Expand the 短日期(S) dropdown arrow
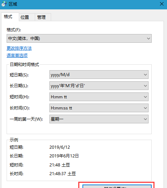167x188 pixels. click(145, 75)
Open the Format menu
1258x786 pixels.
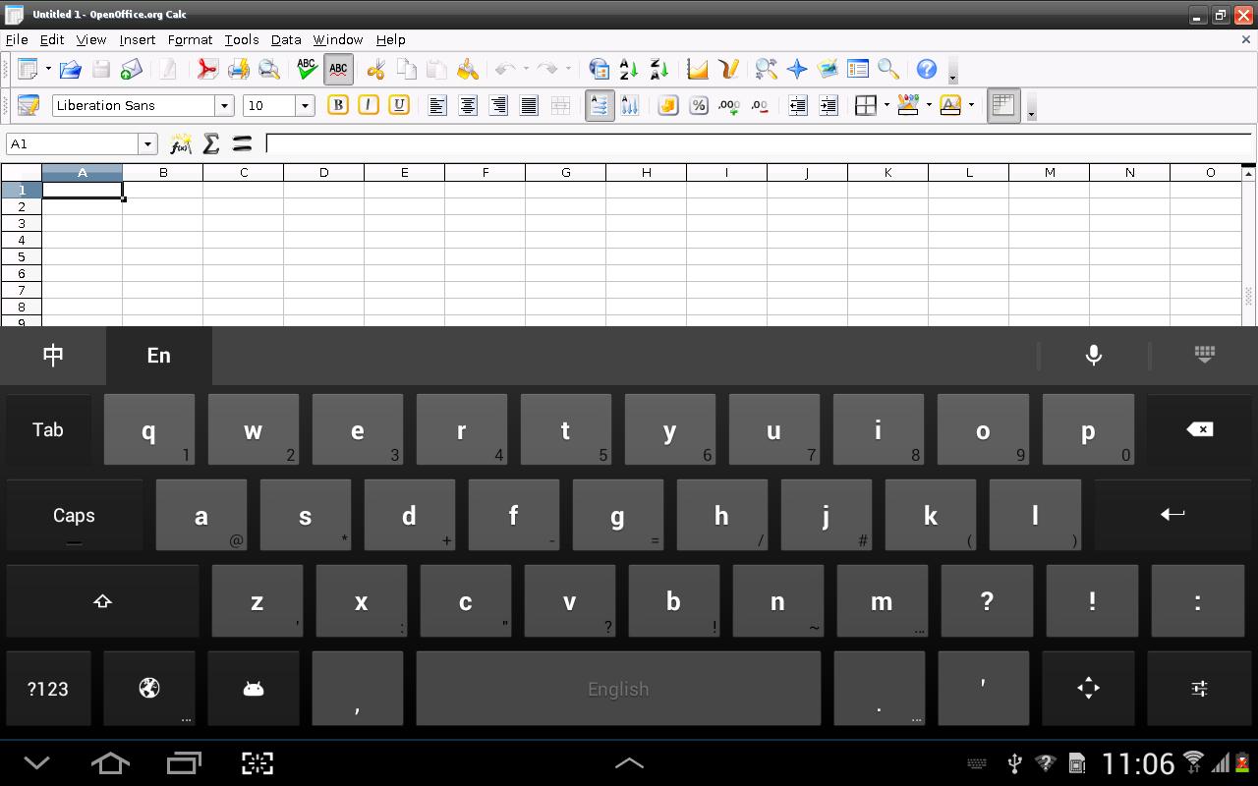tap(190, 40)
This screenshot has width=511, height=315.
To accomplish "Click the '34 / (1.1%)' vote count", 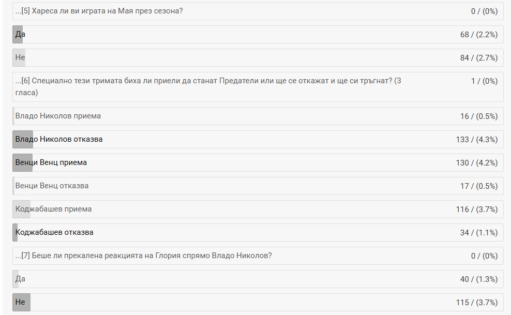I will tap(478, 232).
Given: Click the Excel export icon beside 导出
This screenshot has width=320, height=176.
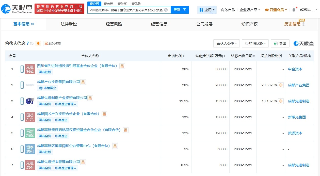Looking at the screenshot, I should point(275,43).
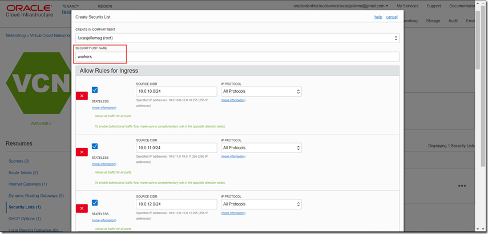Open the help link in dialog header

378,17
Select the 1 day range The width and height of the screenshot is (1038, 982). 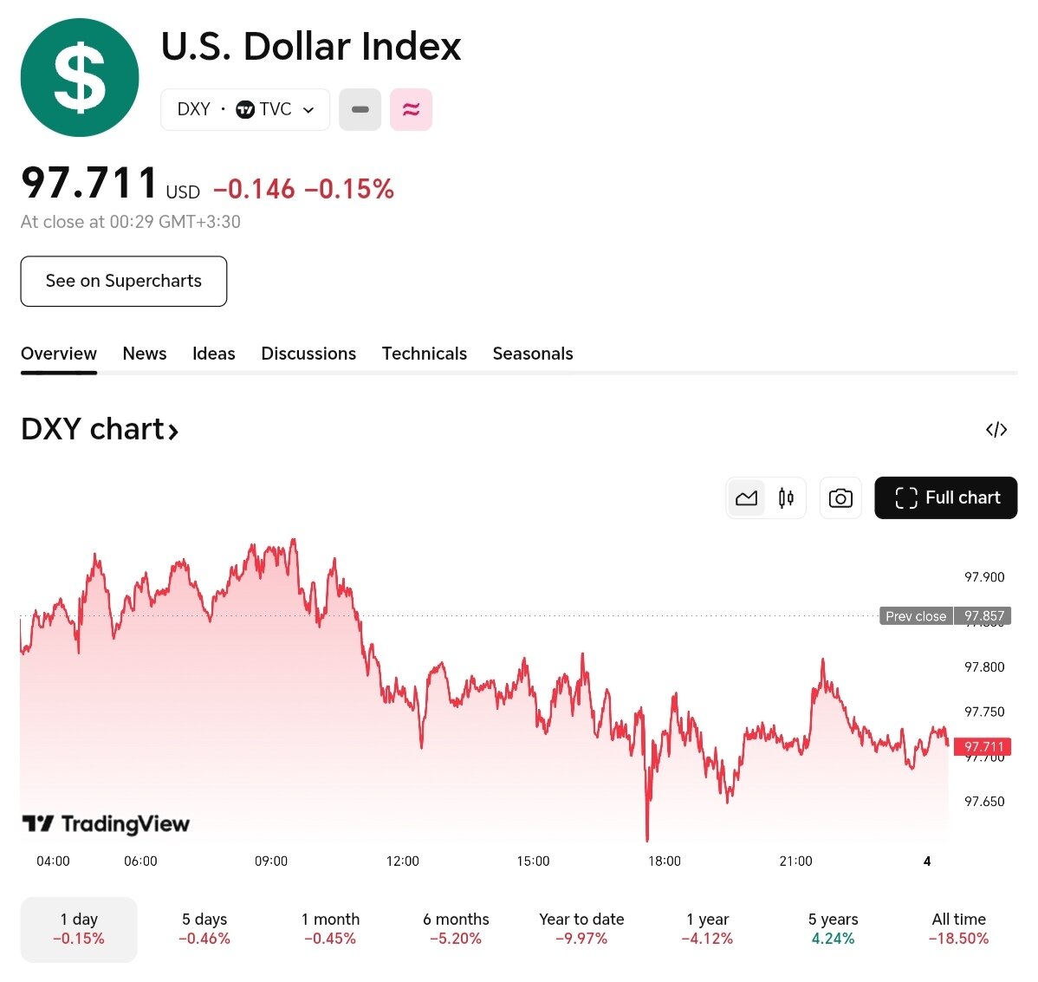tap(79, 928)
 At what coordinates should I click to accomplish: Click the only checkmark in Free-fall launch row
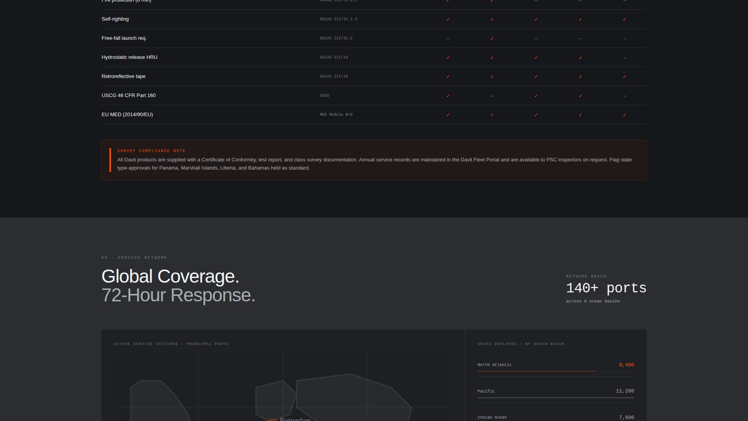492,39
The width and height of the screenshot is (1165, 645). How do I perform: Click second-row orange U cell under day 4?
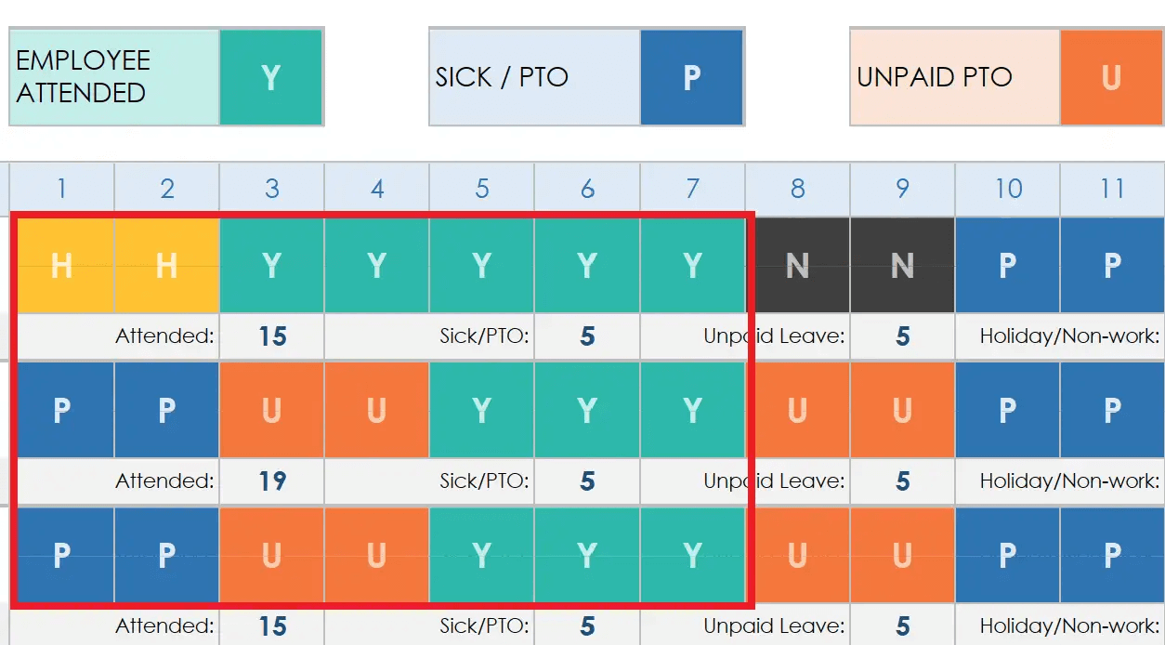click(x=377, y=410)
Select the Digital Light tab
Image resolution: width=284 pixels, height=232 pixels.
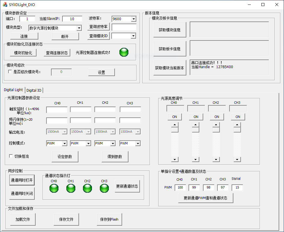13,90

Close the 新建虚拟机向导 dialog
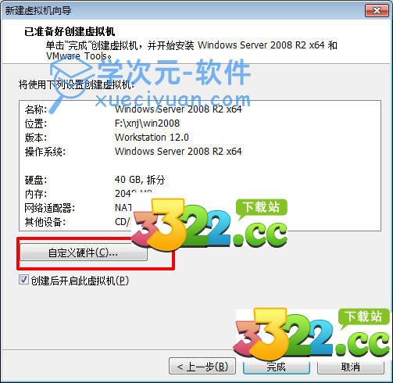click(x=377, y=10)
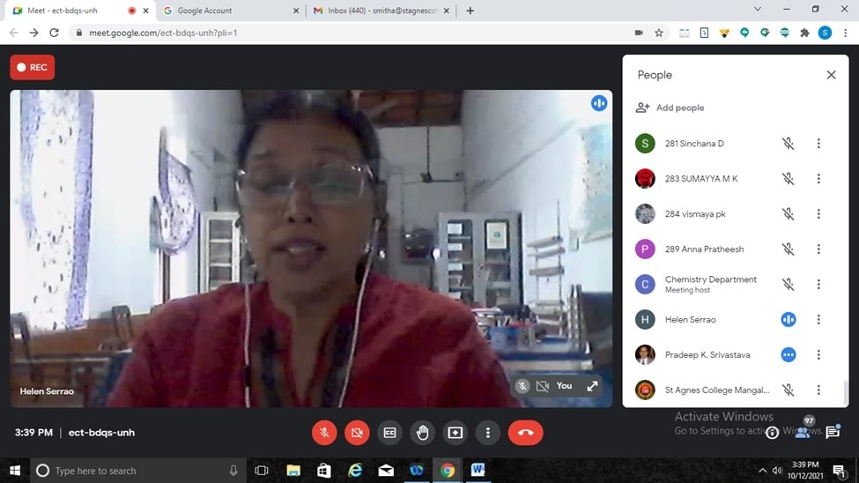The image size is (859, 483).
Task: Click the REC recording indicator
Action: click(32, 67)
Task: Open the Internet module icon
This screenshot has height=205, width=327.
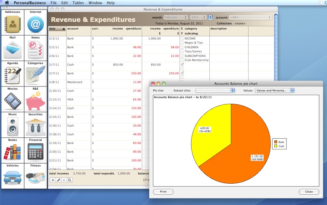Action: point(36,24)

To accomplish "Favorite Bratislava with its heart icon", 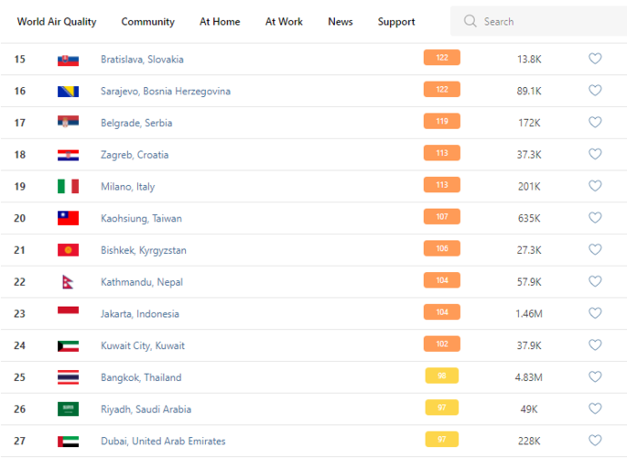I will 595,59.
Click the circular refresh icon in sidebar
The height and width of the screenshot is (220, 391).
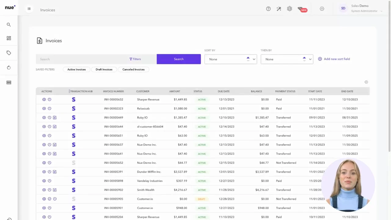tap(9, 68)
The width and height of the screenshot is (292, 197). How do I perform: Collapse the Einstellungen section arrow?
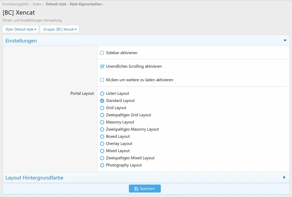pyautogui.click(x=285, y=41)
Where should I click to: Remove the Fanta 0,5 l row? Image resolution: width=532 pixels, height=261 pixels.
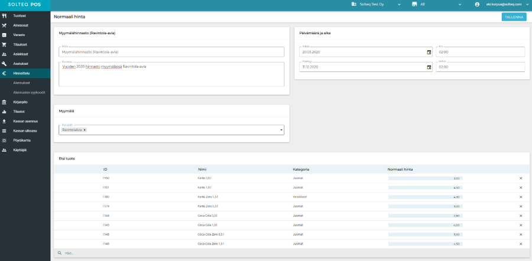point(521,178)
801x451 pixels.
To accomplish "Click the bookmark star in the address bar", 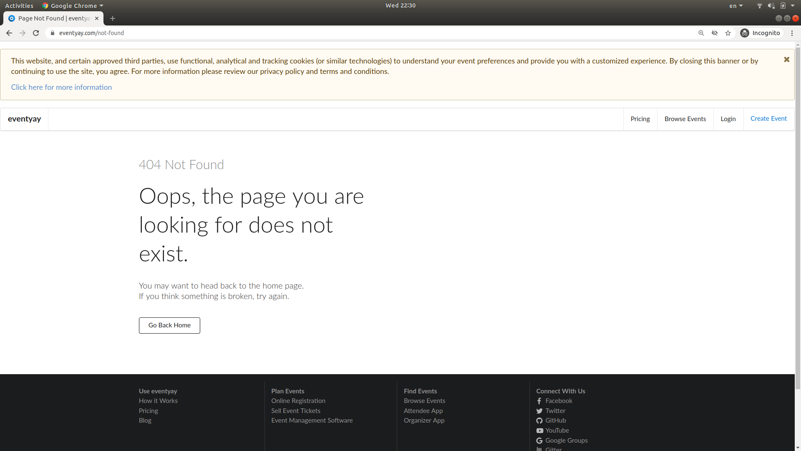I will pos(728,33).
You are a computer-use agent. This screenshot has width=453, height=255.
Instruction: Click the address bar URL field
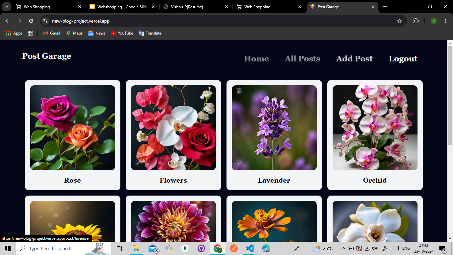coord(219,21)
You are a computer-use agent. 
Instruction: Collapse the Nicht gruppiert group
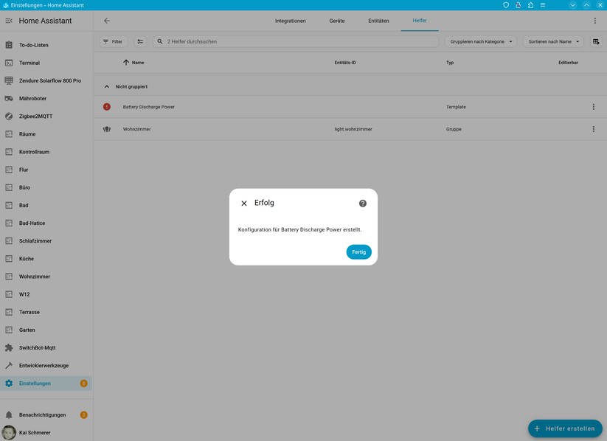coord(107,87)
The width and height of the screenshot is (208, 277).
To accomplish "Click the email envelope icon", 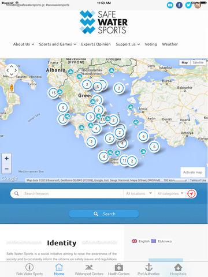I will [x=170, y=5].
+ + + + + + +
● INSTRUCTIONS TO FOLLOW
Repeat word for word the stretch of items above, from the line containing "The width and height of the screenshot is (292, 197)." through the line containing "point(521,178)", leaving out the pictures.

● ANSWER TO THIS EXERCISE
The width and height of the screenshot is (292, 197). How do I perform: Collapse the Einstellungen section arrow?
pyautogui.click(x=285, y=41)
Where should I click to: Remove the Fanta 0,5 l row? Image resolution: width=532 pixels, height=261 pixels.
point(521,178)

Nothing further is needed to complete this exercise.